Former U.N. weapons inspector Scott Ritter-hardly an ally of the
Iraqis-has called for lifting the sanctions, saying that Iraq is
qualitatively disarmed (meaning that the capability to produce or use
weapons of mass destruction has been eliminated). But U.S. insistence on
quantitative disarmament (accounting for every last weapon or related
material) ensures there will be no constructive change.

The sanctions also have done nothing to advance democracy in Iraq. Living
on the edge of survival, the Iraqi people have few resources for pressing
political change. As Denis Halliday, the former U.N. humanitarian
coordinator in Iraq, notes, "Sanctions will not change governance to
democracy. Sanctions encourage isolation, alienation and possibly
fanaticism."

But from the point of view of maintaining and extending U.S. power, the
policy has worked. What U.S. officials want in Iraq is a government that
accepts the iron law of U.S. policy: The resources of the Middle East must
remain, as much as possible, under the effective control of the United
States. The old colonial model of direct control is gone; now we rely on
the cooperation of compliant local governments (authoritarian or
democratic; we don't much care) that take their cut and ship most of the
remaining profits to the West.

Recalcitrant regimes must be broken so that the flow of oil profits to
U.S. and British banks and corporations is not threatened. Iraq, an ally
throughout the 1980s until it challenged the U.S. system, is so devastated
that it will be decades before it can rebuild.
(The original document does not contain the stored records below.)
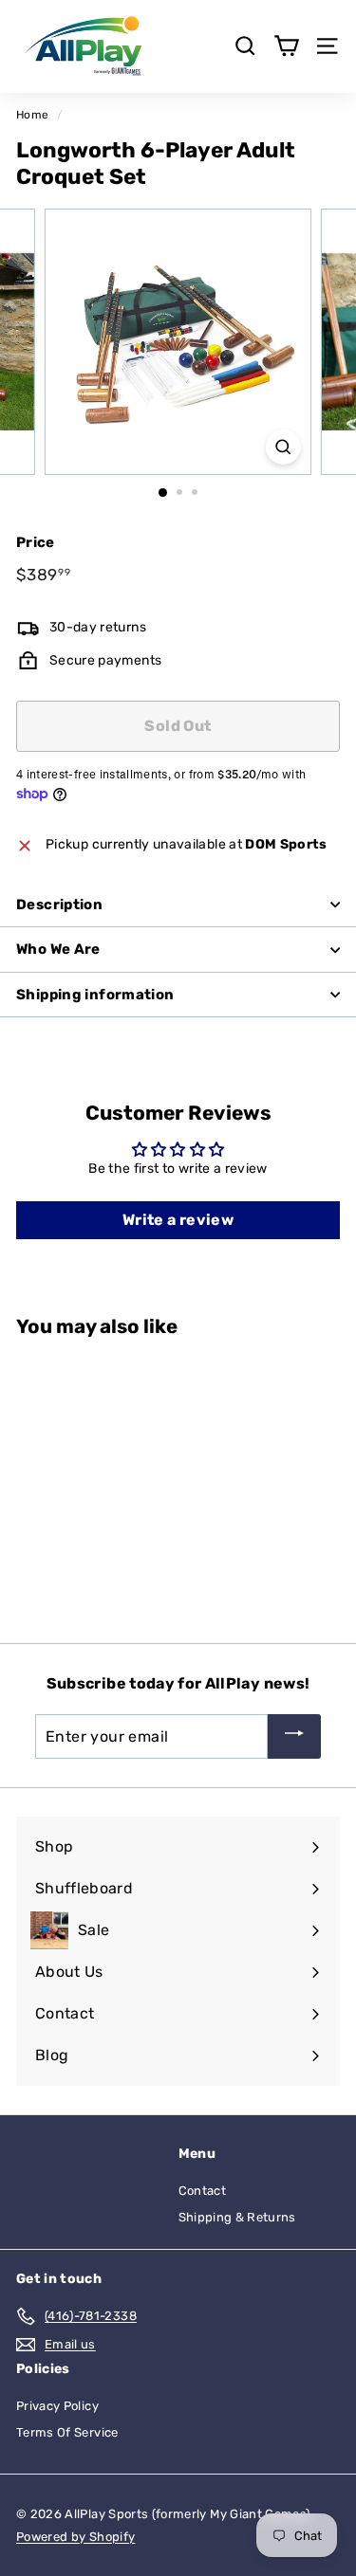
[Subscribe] (294, 1736)
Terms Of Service (67, 2432)
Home (32, 114)
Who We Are (58, 949)
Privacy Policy (57, 2406)
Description (59, 904)
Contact (202, 2190)
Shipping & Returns (237, 2217)
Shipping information (95, 994)
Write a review (178, 1220)
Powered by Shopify (75, 2537)
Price (35, 542)
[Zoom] (283, 447)
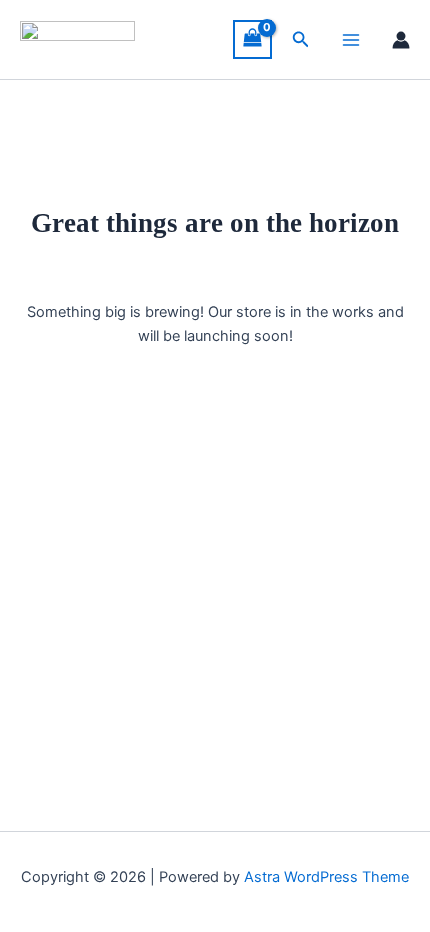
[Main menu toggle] (351, 40)
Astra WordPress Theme (326, 877)
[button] (301, 39)
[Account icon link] (401, 40)
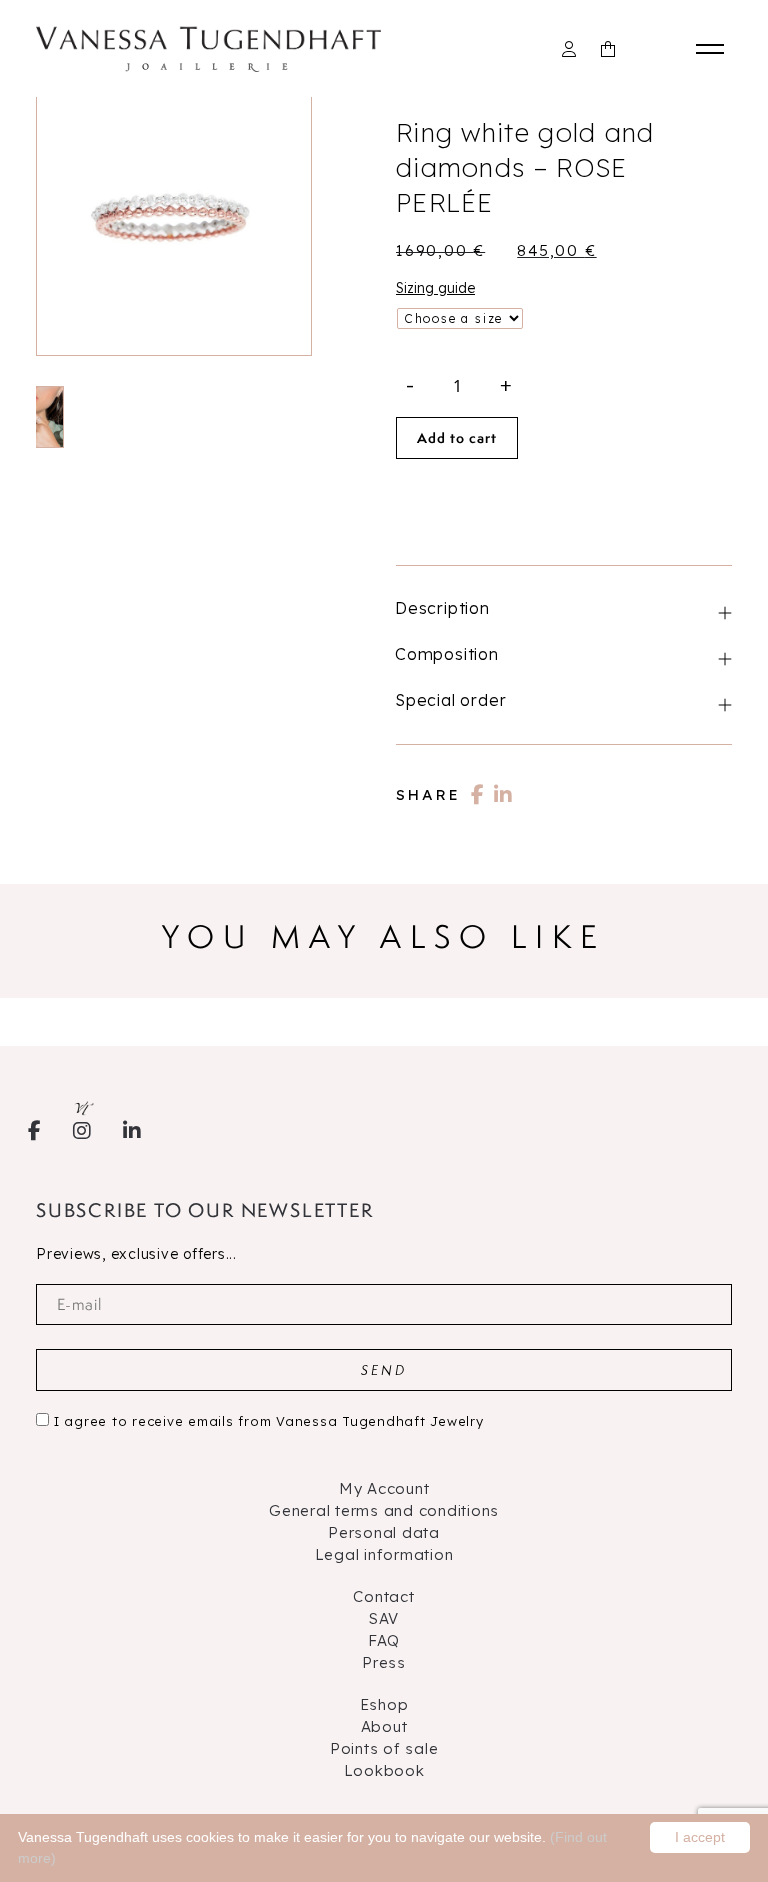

To oppose the sanctions is not to support the brutal regime of Saddam
Hussein, but to reject genocide. That is the term that Halliday has used,
describing the sanctions as an "intentional program to destroy a culture,
a people, a country." Rather than stage-manage a genocide, Halliday
resigned in protest in 1998. In the past year, his successor, Hans von
Sponeck, did the same, as has the director of the World Food Program in
Iraq, Jutta Burghardt.

U.S. officials don't feel the same tug of conscience. When interviewed on
"60 Minutes" in 1996, Secretary of State Madeline Albright-then
U.S. ambassador to the United Nations-was asked if the deaths of a
half-million children in Iraq were acceptable. Her answer: "I think this
is a very hard choice. But the price, we think the price is worth it."

I do not know by what moral gymnastics Albright reaches such a conclusion.

I do not know how high the death toll in Iraq will climb before
U.S. policy changes.

And 55 years from now, I don't know which anniversary of death will weigh
most on the consciences of Americans.